Do I begrudge Robert Pinksy for promoting and helping a few poets whose work I don't particularly like? Not at all. Poetry is too personal and too idiosyncratic and too vibrant and too various an art to think that a poet he has promoted must not be "good" or "strong" because I think so.
Does this mean that I am going to champion a poet whose work I honestly believe has nothing to offer? Of course not. Does this mean that I admire with equal vigor all the poets whose work I want to support? Of course not. If there is one result of my years in Berkeley and the San Francisco/Bay Area, it is that my tastes in poetry are very ecclectic. Is this my crime, perhaps?
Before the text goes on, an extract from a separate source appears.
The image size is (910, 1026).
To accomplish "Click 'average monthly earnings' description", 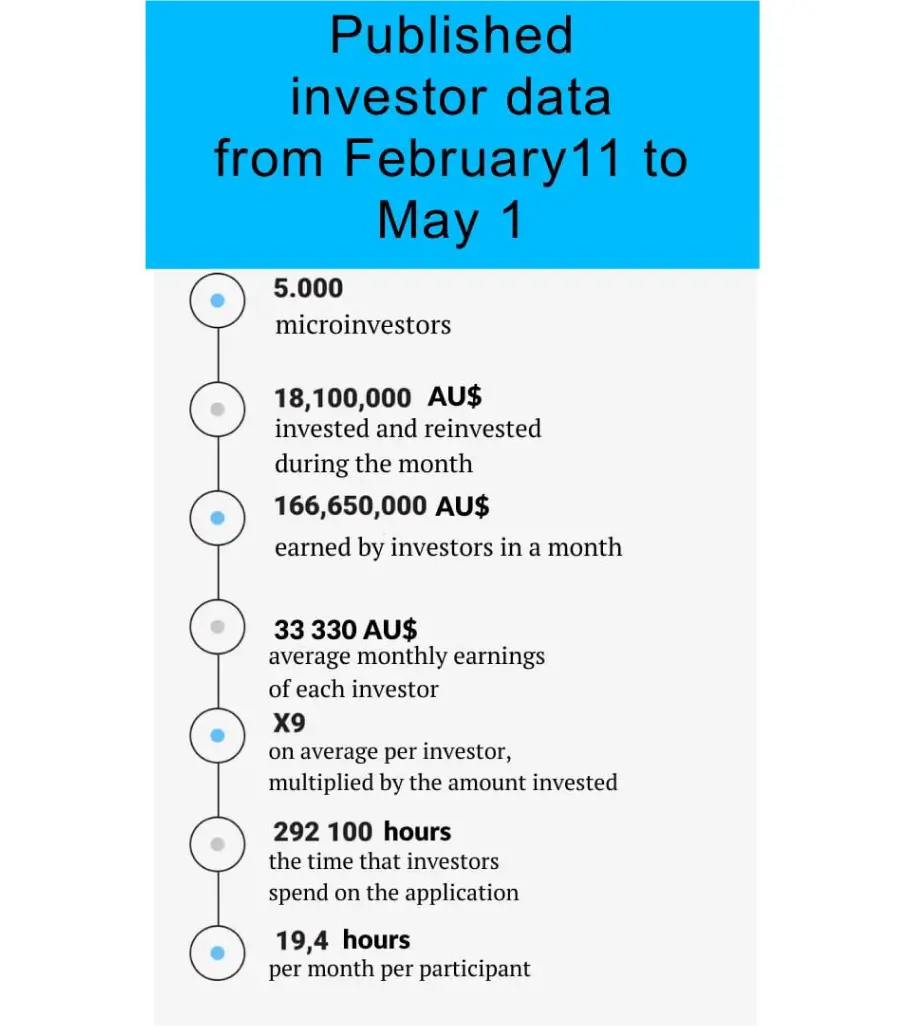I will pyautogui.click(x=407, y=656).
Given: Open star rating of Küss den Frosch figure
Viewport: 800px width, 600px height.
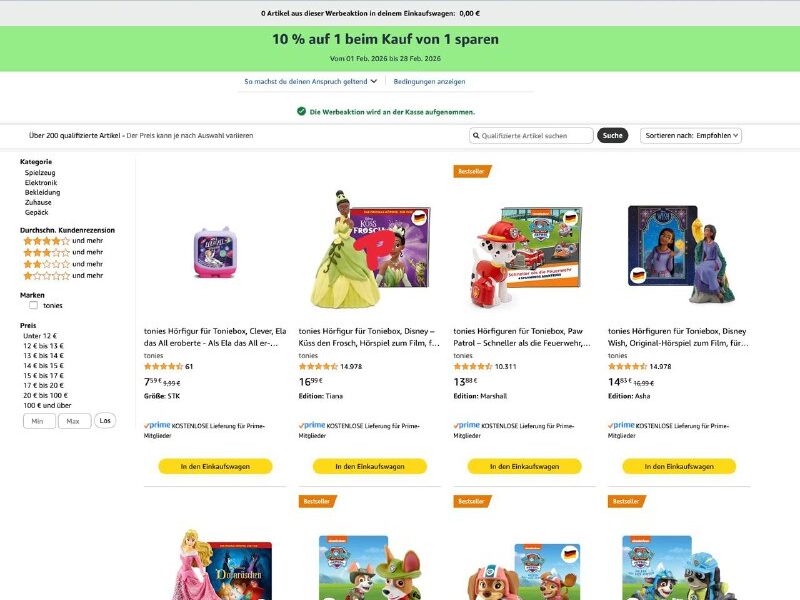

Example: I love D.A. Powell's work. I have two very close poet/friends who don't. I've met D.A. Powell and invited him once to read at Notre Dame. When I read out in San Francisco a few years ago, he came to my reading, and he, Scott Inguito and I went out for drinks afterwards.
My two poet friends who don't like his work would never equate that scenario with: "He tends to focus more on connections than strong work." What does that mean, exactly? This is related to the vision I hold for Latino poetry which Gina, I think, articulates: that Latino poetry is rich and various and has a gradation of intensities. And within these gradations, people are going to have their preferences. This is part of being human, and it is part of engaging with art.
How boring our poetry would be if we all had to only support the work that one individual deemed "good" or "strong".
I received an e-mail from a Latino/a poet who confided in me that he/she disliked a book by a poet on the list I posted yesterday. If that poet is reading this, I'd like that poet to consider writing a thoughtful review of this book outlining why he/she thinks it falls short.
Finally, and with this I'll close: I want to thank, honestly, the individual who made the comment that got this conversation going. The comment in question led to Gina's comment, which led to this reflection---which has led me to reaffirm what I do and what I have done, among them: creating the Prize that resulted in this poet's first book getting into print.
2 comments:
Great post, Francisco. For what it's worth I love the aesthetic range of the poets you support and promote (not that I've read them all) it's one of the things I've always admired about you.